O governador de Santa Catarina, Jorginho Mello (PL), sancionou na última quinta-feira (22), a lei que proíbe a adoção de cotas raciais em universidades públicas do estado e também em instituições privadas que recebam recursos públicos.
Apresentado em outubro e, mesmo sendo considerado inconstitucional pelo primeiro relator, deputado Fabiano da Luz (PT), recebeu novo parecer e foi aprovado.
Aprovado simbolicamente pela primeira vez em 10 de dezembro, em um momento em que não houve a apresentação no painel do plenário dos nomes dos 40 deputados indicando quem votou "sim", "não" e "abstenção".
Somente sete dos 40 deputados catarinenses se manifestaram contrários à aprovação do projeto de lei de autoria do deputado Alex Brasil (PL).
O que diz o projeto de lei
Em síntese, a proposta estabelece multa de R$100 mil para cada edital que descumpra a determinação. O fim das cotas raciais deve atingir estudantes da Universidade do Estado de Santa Catarina (Udesc), instituições do sistema Acafe, faculdades privadas que recebem bolsas do programa Universidade Gratuita e do Fundo de Apoio à Educação Superior (Fumdesc).
O projeto de lei determina ainda que ficam excluídas da proibição a reserva de vagas para:
Pessoas com Deficiência (PCD);
estudantes vindos de instituições estaduais públicas de ensino médio;
aquelas baseadas em critérios exclusivamente econômicos.
Além da multa estabelecida, o projeto prevê a punição de corte dos repasses de verbas públicas estaduais em caso de descumprimento.
Reações adversas ao Projeto:
O Ministério da Igualdade Racial do Governo Federal afirmou em nota que a lei é inconstitucional e fere normas federais de promoção da igualdade. A pasta ainda ressaltou que a ministra Anielle Franco acionaria a Ordem dos Advogados do Brasil (OAB) para discutir medidas jurídicas contra a decisão do Estado.
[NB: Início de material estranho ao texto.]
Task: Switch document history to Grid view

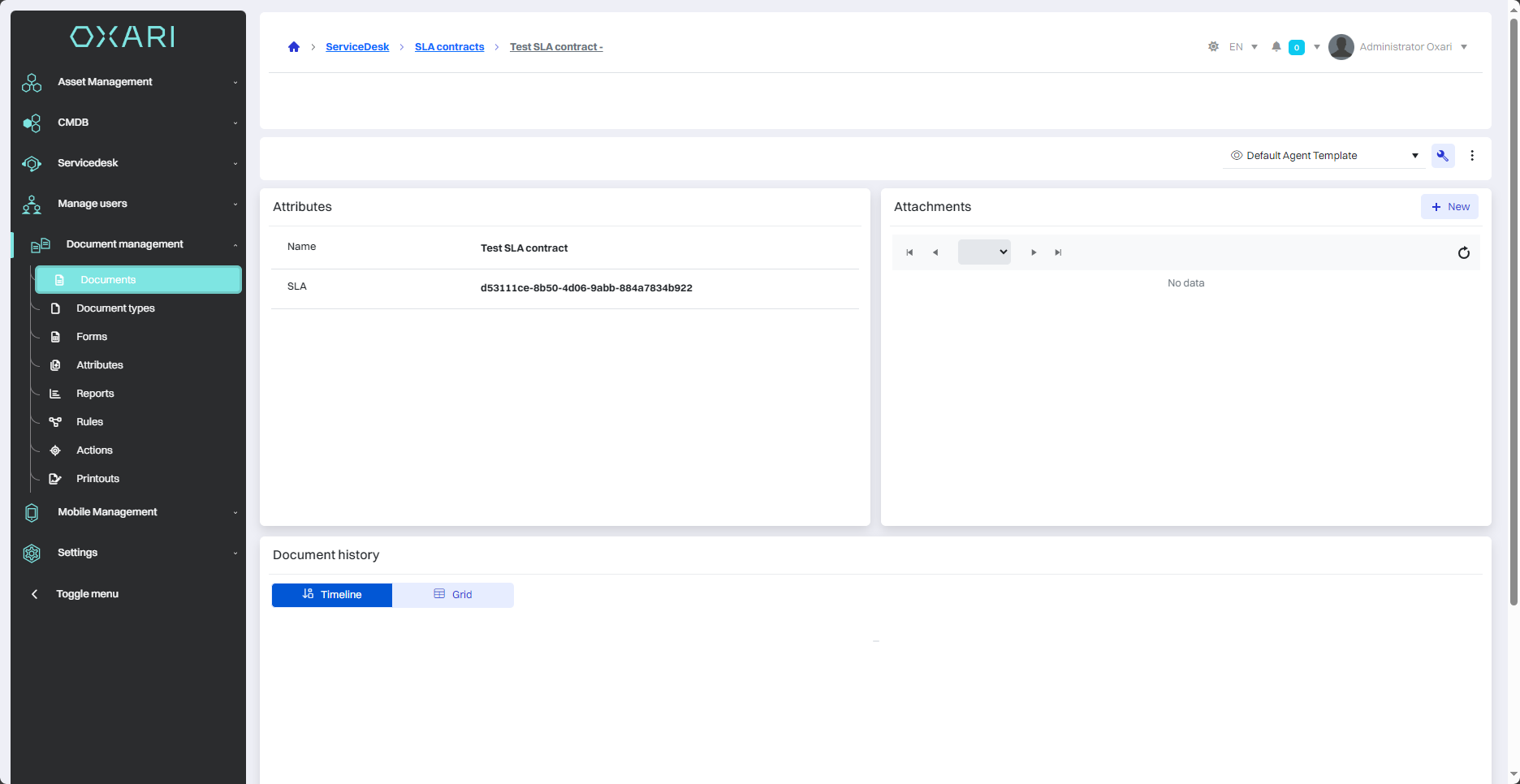Action: point(453,595)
Em nota pública e encaminhada à imprensa, a Udesc lamentou a sanção da lei e afirmou que a medida fere a autonomia universitária, ignora desigualdades históricas e representa um retrocesso social e científico. A instituição ainda destacou que as políticas de cotas possuem resultados positivos comprovados e reafirmou seu compromisso com inclusão, equidade e democratização do acesso ao ensino superior
O que diz o governo de SC
Em nota, o Governo informou que “decidiu sancionar o PL 753/2025. Pesaram na decisão diversos fatores: uma concorrência mais justa no acesso às universidades, a meritocracia, o respeito à decisão da Assembleia Legislativa em aprovar a nova legislação e a melhoria do acesso aos candidatos mais vulneráveis economicamente”.
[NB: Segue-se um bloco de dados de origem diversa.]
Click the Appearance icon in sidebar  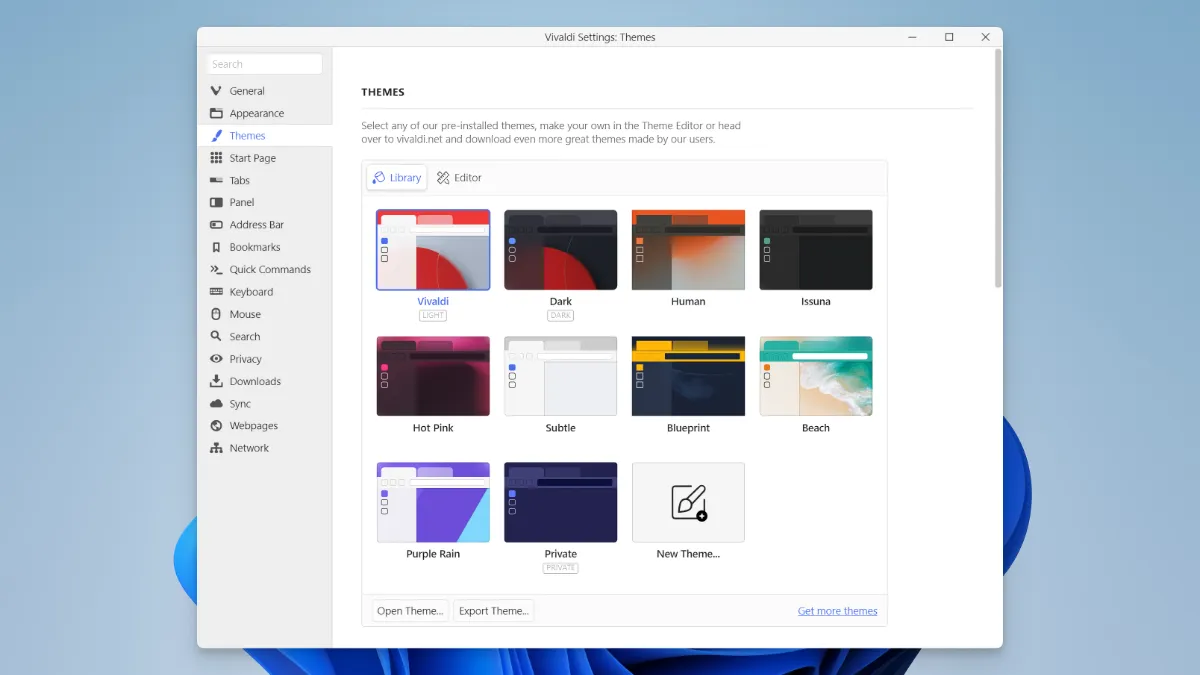click(216, 113)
Reação do Poder Judiciário
Na tarde desta terça-feira (27), a desembargadora Maria do Rocio Luz Santa Ritta, do Tribunal de Justiça de Santa Catarina (TJSC), suspendeu a lei e deu um prazo de 30 dias para que o Executivo e a Assembleia Legislativa (Alesc) prestem informações ao Judiciário.
Na esfera federal, o ministro Gilmar Mendes, do Supremo Tribunal Federal (STF), deu 48 horas para que o governo de Santa Catarina e a Assembleia Legislativa (Alesc) forneçam informações sobre a lei estadual. A ação também pede a suspensão imediata da lei por meio de uma medida cautelar.
Este texto usou informações do Supremo Tribunal Federal, Portal G1, G1 Santa Catarina e Metrópoles.